What this task involves:
Each line of the material should be retyped without alteration.
◆ ◆ ◆ ◆ ◆ ◆ ◆
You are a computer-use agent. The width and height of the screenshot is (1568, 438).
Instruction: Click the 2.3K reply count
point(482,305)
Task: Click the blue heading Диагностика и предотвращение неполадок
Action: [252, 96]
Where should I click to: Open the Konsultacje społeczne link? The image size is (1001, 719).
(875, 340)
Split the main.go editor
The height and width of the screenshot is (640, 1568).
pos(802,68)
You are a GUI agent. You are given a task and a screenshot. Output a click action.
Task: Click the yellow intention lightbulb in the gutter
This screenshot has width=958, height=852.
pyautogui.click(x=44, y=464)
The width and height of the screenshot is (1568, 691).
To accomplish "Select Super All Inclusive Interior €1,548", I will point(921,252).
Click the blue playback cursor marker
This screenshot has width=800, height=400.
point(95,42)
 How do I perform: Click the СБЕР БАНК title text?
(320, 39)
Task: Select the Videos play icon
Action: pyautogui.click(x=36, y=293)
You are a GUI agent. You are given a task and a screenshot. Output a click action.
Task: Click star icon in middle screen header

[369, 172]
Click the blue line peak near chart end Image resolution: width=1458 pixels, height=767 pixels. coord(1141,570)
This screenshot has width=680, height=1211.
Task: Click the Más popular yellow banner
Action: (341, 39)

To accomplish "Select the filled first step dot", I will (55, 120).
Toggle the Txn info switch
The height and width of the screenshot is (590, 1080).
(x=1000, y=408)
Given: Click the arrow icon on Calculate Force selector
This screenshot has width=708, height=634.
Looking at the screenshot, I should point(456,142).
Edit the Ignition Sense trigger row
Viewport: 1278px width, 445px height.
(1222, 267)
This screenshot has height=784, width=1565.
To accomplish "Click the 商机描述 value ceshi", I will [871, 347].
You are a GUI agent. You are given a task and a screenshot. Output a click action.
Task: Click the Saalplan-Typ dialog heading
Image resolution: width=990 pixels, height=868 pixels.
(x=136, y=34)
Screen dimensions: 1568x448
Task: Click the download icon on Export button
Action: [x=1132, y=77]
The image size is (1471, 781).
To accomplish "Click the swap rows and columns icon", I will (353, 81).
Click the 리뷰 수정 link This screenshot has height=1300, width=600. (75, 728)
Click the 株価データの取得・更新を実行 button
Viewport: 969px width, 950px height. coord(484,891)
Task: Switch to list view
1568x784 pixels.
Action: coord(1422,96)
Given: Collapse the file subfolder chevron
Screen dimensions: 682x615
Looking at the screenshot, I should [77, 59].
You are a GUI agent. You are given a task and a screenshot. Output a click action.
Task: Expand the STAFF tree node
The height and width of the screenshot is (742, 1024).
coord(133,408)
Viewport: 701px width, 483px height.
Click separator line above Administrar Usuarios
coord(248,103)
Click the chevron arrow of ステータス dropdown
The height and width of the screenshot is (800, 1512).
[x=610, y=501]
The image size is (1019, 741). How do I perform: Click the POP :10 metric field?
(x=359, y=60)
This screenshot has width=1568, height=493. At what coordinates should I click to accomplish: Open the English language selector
◆ ◆ ◆ ◆ ◆ ◆ ◆
Worked solution:
You are a computer-use agent. The width and height of the screenshot is (1568, 438).
Instruction: Click the 2.3K reply count
point(482,305)
Task: Click the blue heading Диагностика и предотвращение неполадок
Action: [252, 96]
Where should I click to: Open the Konsultacje społeczne link? The image size is (1001, 719).
(875, 340)
Split the main.go editor
The height and width of the screenshot is (640, 1568).
pos(802,68)
You are a GUI agent. You are given a task and a screenshot. Output a click action.
Task: Click the yellow intention lightbulb in the gutter
This screenshot has width=958, height=852.
pyautogui.click(x=44, y=464)
The width and height of the screenshot is (1568, 691).
To accomplish "Select Super All Inclusive Interior €1,548", I will point(921,252).
Click the blue playback cursor marker
This screenshot has width=800, height=400.
point(95,42)
 How do I perform: Click the СБЕР БАНК title text?
(320, 39)
Task: Select the Videos play icon
Action: pyautogui.click(x=36, y=293)
You are a GUI agent. You are given a task and a screenshot. Output a click action.
Task: Click star icon in middle screen header

[369, 172]
Click the blue line peak near chart end Image resolution: width=1458 pixels, height=767 pixels. coord(1141,570)
This screenshot has width=680, height=1211.
Task: Click the Más popular yellow banner
Action: (341, 39)

To accomplish "Select the filled first step dot", I will (55, 120).
Toggle the Txn info switch
The height and width of the screenshot is (590, 1080).
(x=1000, y=408)
Given: Click the arrow icon on Calculate Force selector
This screenshot has width=708, height=634.
Looking at the screenshot, I should point(456,142).
Edit the Ignition Sense trigger row
Viewport: 1278px width, 445px height.
(1222, 267)
This screenshot has height=784, width=1565.
To accomplish "Click the 商机描述 value ceshi", I will [871, 347].
You are a GUI agent. You are given a task and a screenshot. Output a click action.
Task: Click the Saalplan-Typ dialog heading
Image resolution: width=990 pixels, height=868 pixels.
(x=136, y=34)
Screen dimensions: 1568x448
Task: Click the download icon on Export button
Action: [x=1132, y=77]
The image size is (1471, 781).
To accomplish "Click the swap rows and columns icon", I will (353, 81).
Click the 리뷰 수정 link This screenshot has height=1300, width=600. (75, 728)
Click the 株価データの取得・更新を実行 button
Viewport: 969px width, 950px height. coord(484,891)
Task: Switch to list view
1568x784 pixels.
Action: coord(1422,96)
Given: Collapse the file subfolder chevron
Screen dimensions: 682x615
Looking at the screenshot, I should [77, 59].
You are a GUI agent. You are given a task and a screenshot. Output a click action.
Task: Expand the STAFF tree node
The height and width of the screenshot is (742, 1024).
coord(133,408)
Viewport: 701px width, 483px height.
Click separator line above Administrar Usuarios
coord(248,103)
Click the chevron arrow of ステータス dropdown
The height and width of the screenshot is (800, 1512).
[x=610, y=501]
The image size is (1019, 741). How do I perform: Click the POP :10 metric field?
(x=359, y=60)
This screenshot has width=1568, height=493. At what coordinates should I click to accomplish: Open the English language selector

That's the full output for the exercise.